***** Dataset extract *****

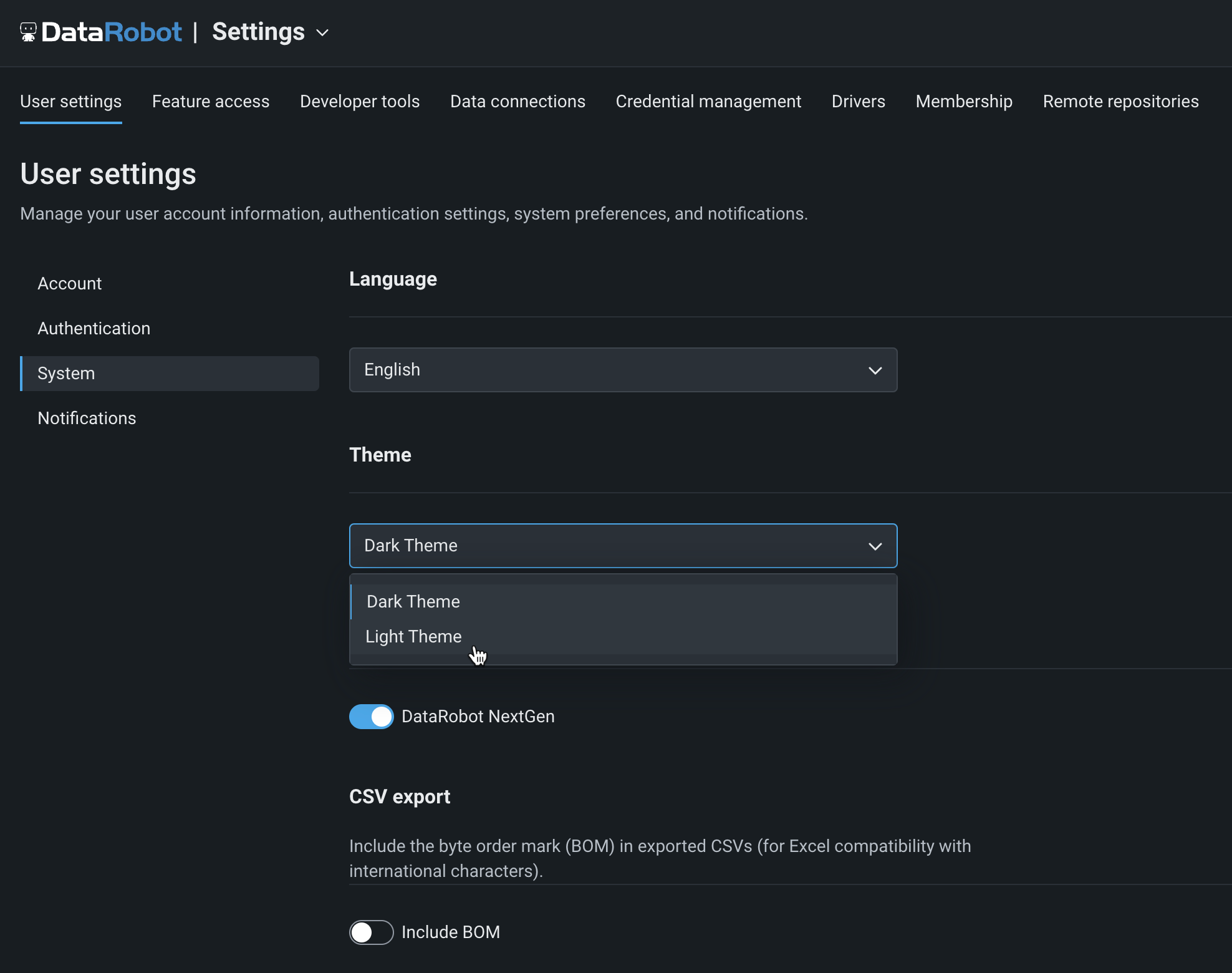Viewport: 1232px width, 973px height.
Task: Enable the Include BOM toggle
Action: [x=372, y=932]
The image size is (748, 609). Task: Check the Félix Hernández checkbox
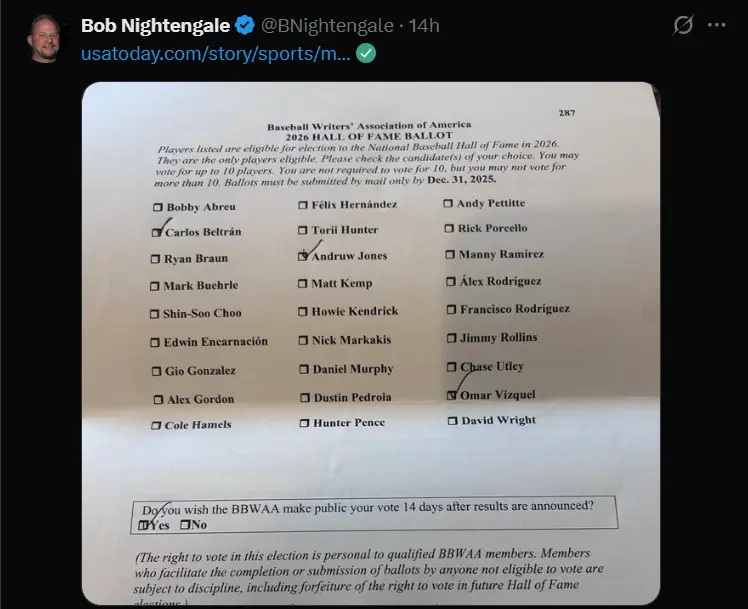[x=303, y=205]
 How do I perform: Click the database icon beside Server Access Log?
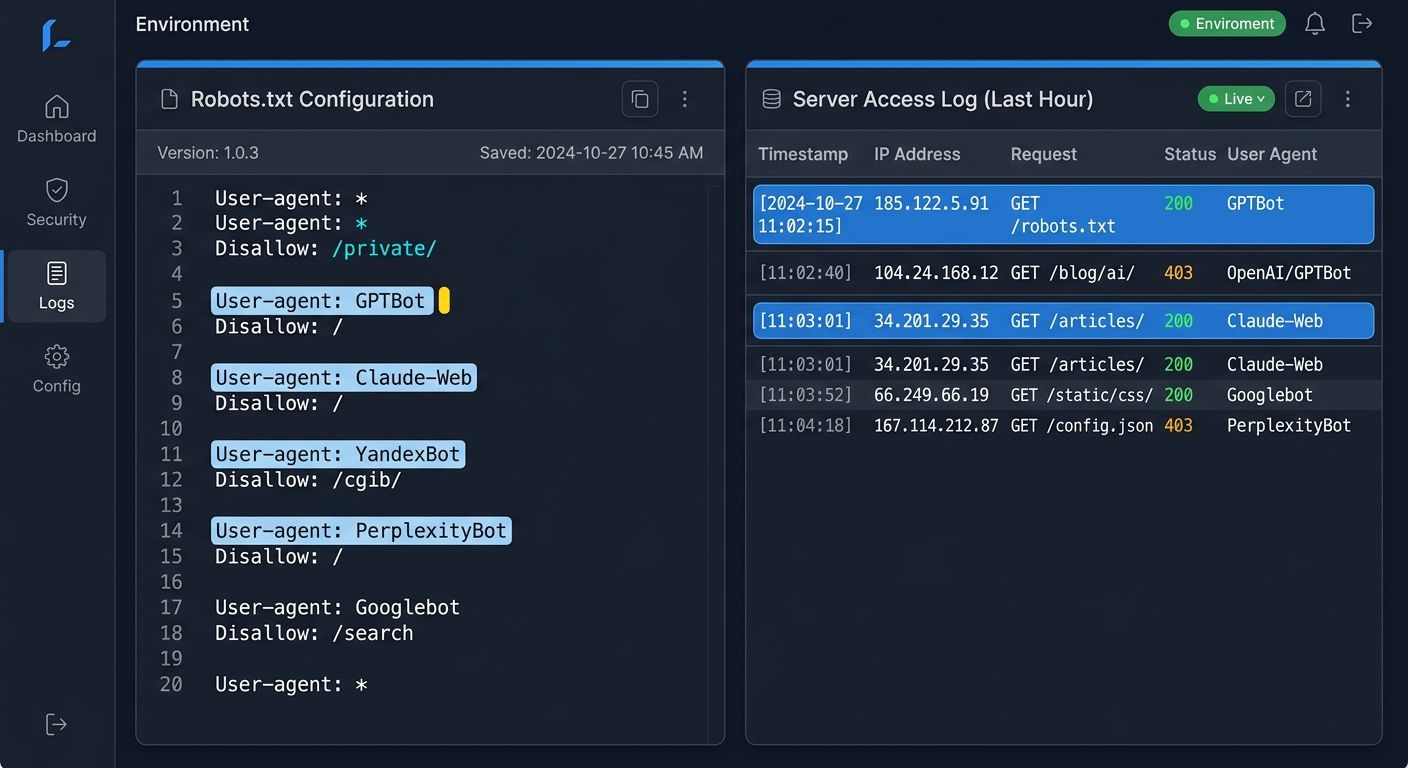click(770, 98)
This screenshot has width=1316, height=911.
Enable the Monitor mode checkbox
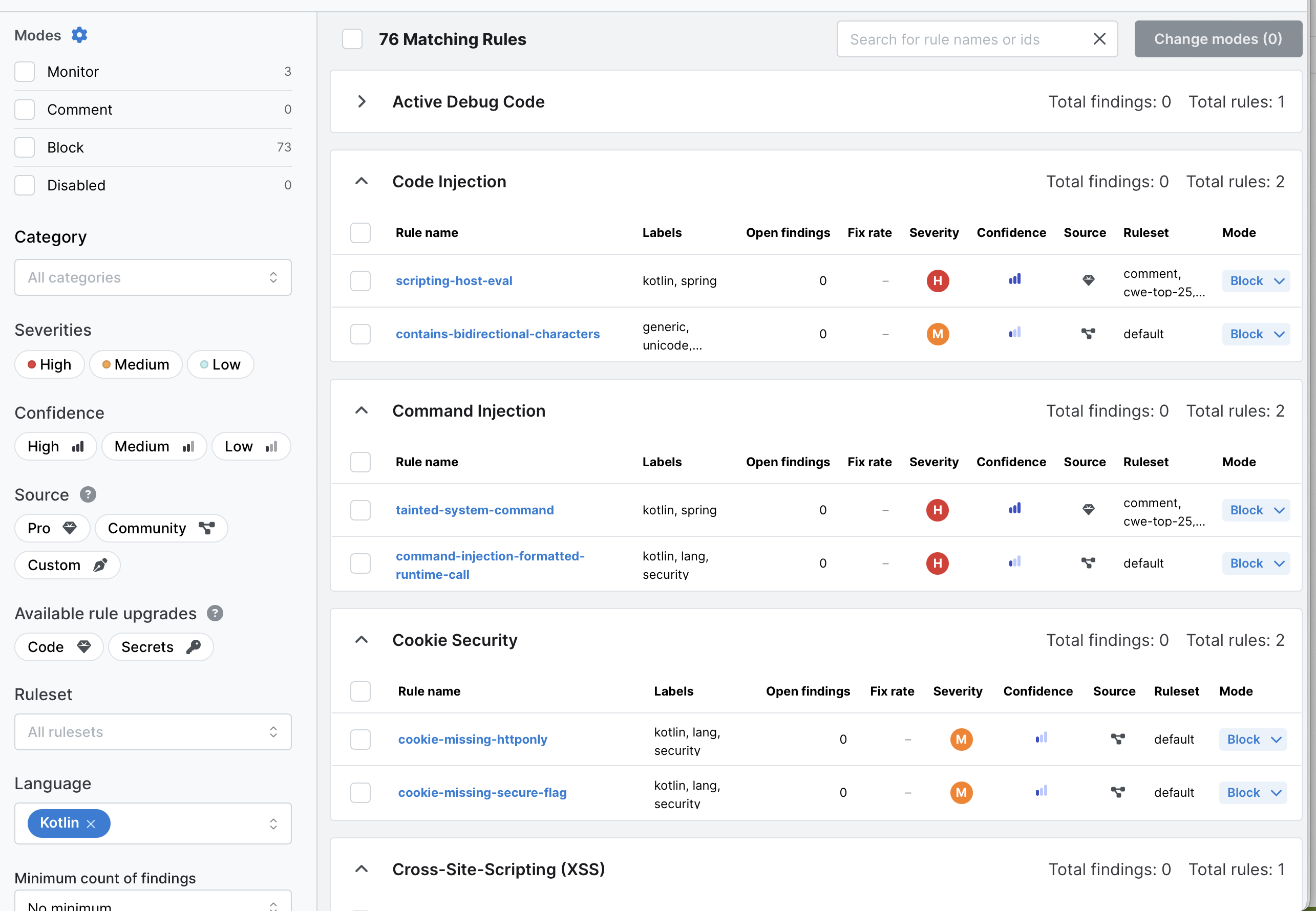pos(25,72)
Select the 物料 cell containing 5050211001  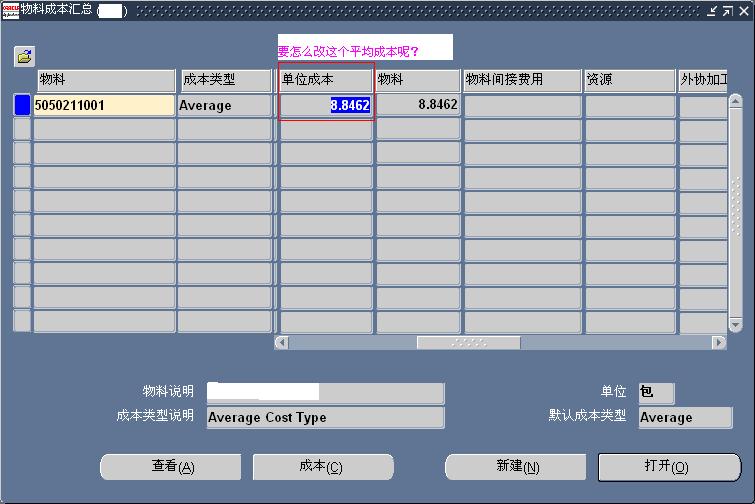(104, 105)
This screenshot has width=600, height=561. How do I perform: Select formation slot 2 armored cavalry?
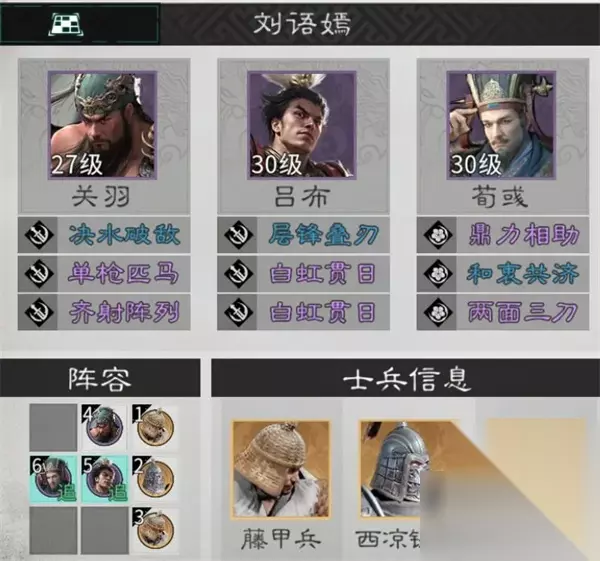pyautogui.click(x=155, y=479)
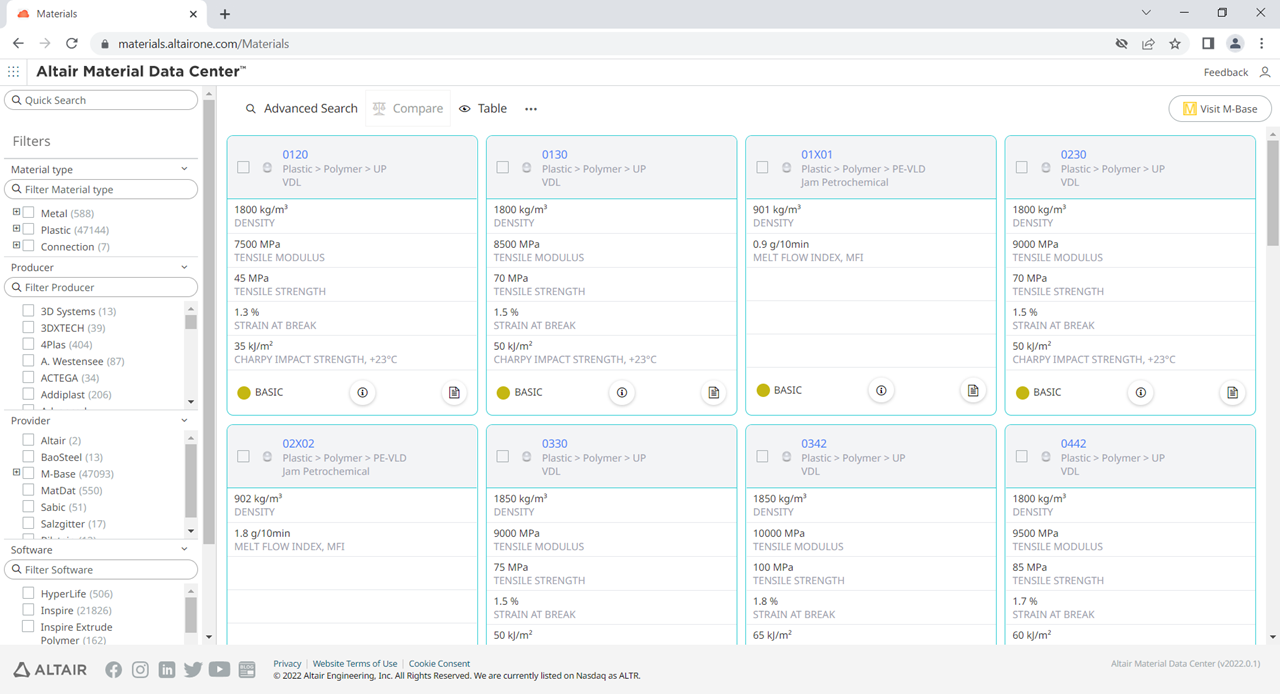Expand the Plastic material type tree
The height and width of the screenshot is (694, 1280).
[16, 229]
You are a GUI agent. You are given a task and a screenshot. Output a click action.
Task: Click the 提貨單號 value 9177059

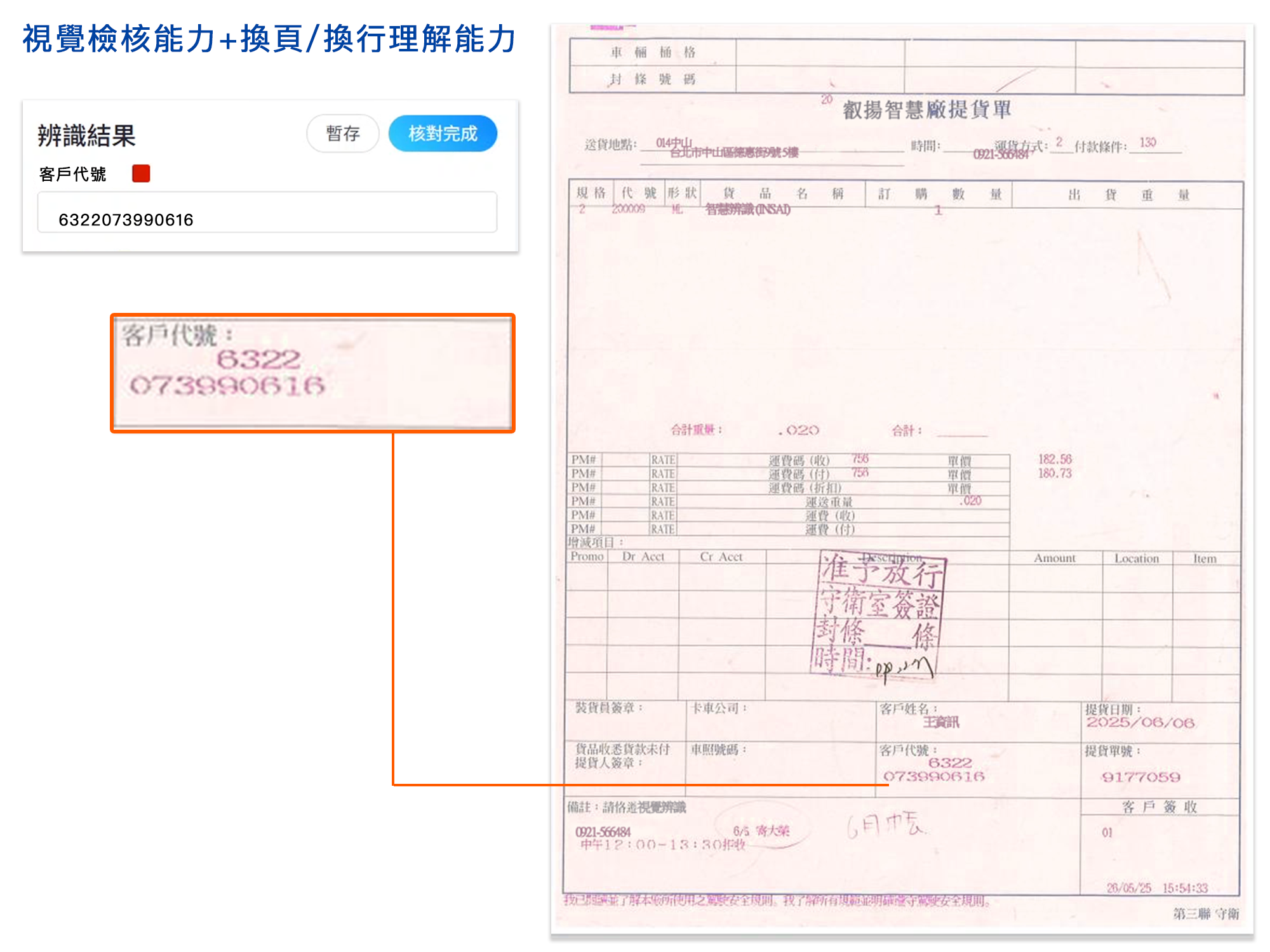(x=1140, y=777)
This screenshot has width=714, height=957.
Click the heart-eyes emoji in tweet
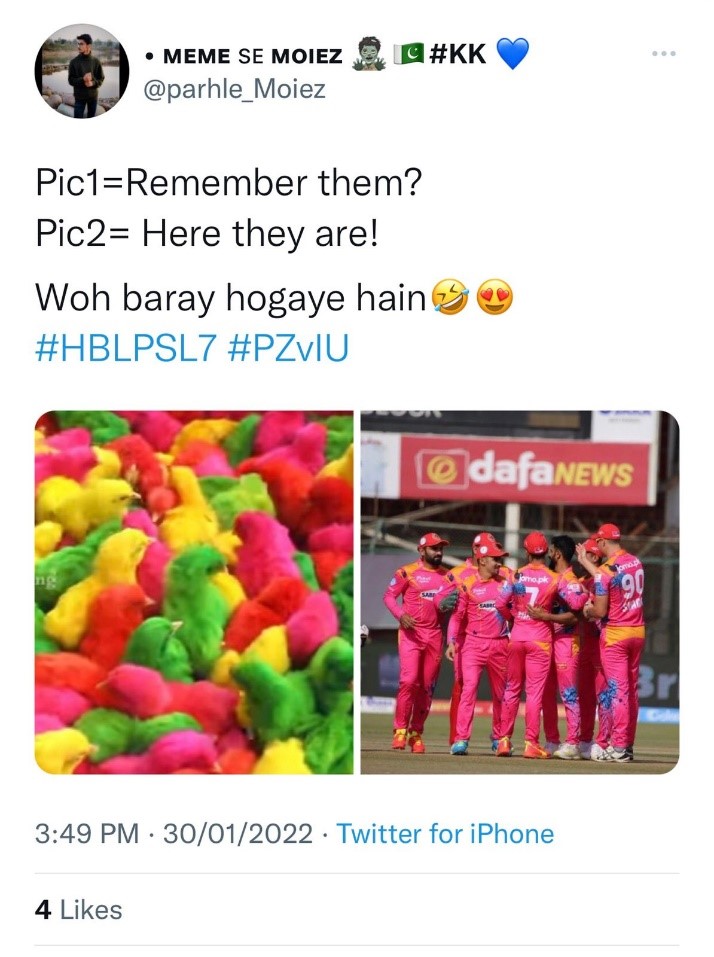[494, 298]
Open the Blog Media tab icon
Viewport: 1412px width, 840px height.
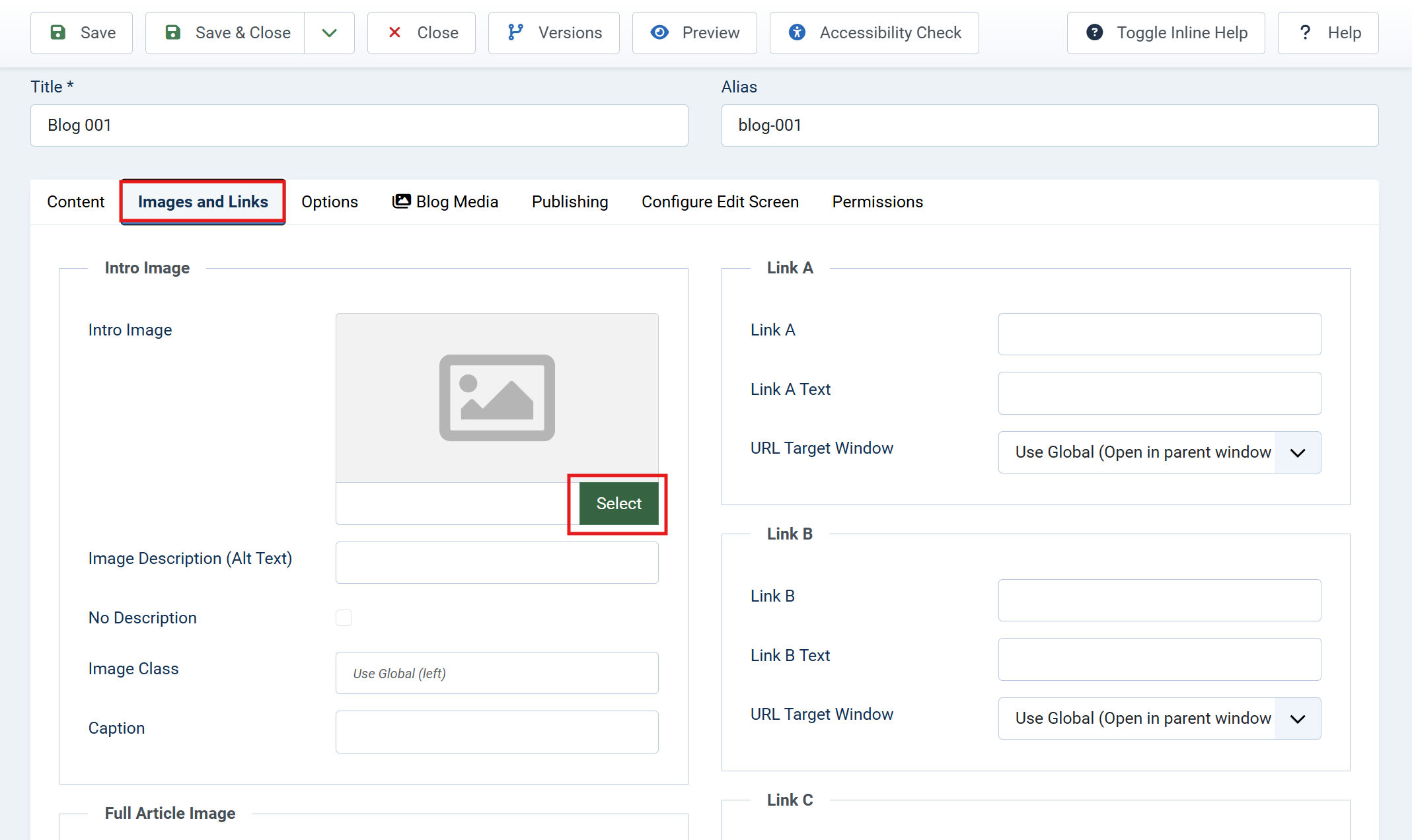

*****

• Given problem: Output the lines verbatim, starting with the line containing "Open the Blog Media tab icon" and continuing through the end of the records, both ends included. Omit the pictures from your answer.

• Reply:
Open the Blog Media tab icon
Viewport: 1412px width, 840px height.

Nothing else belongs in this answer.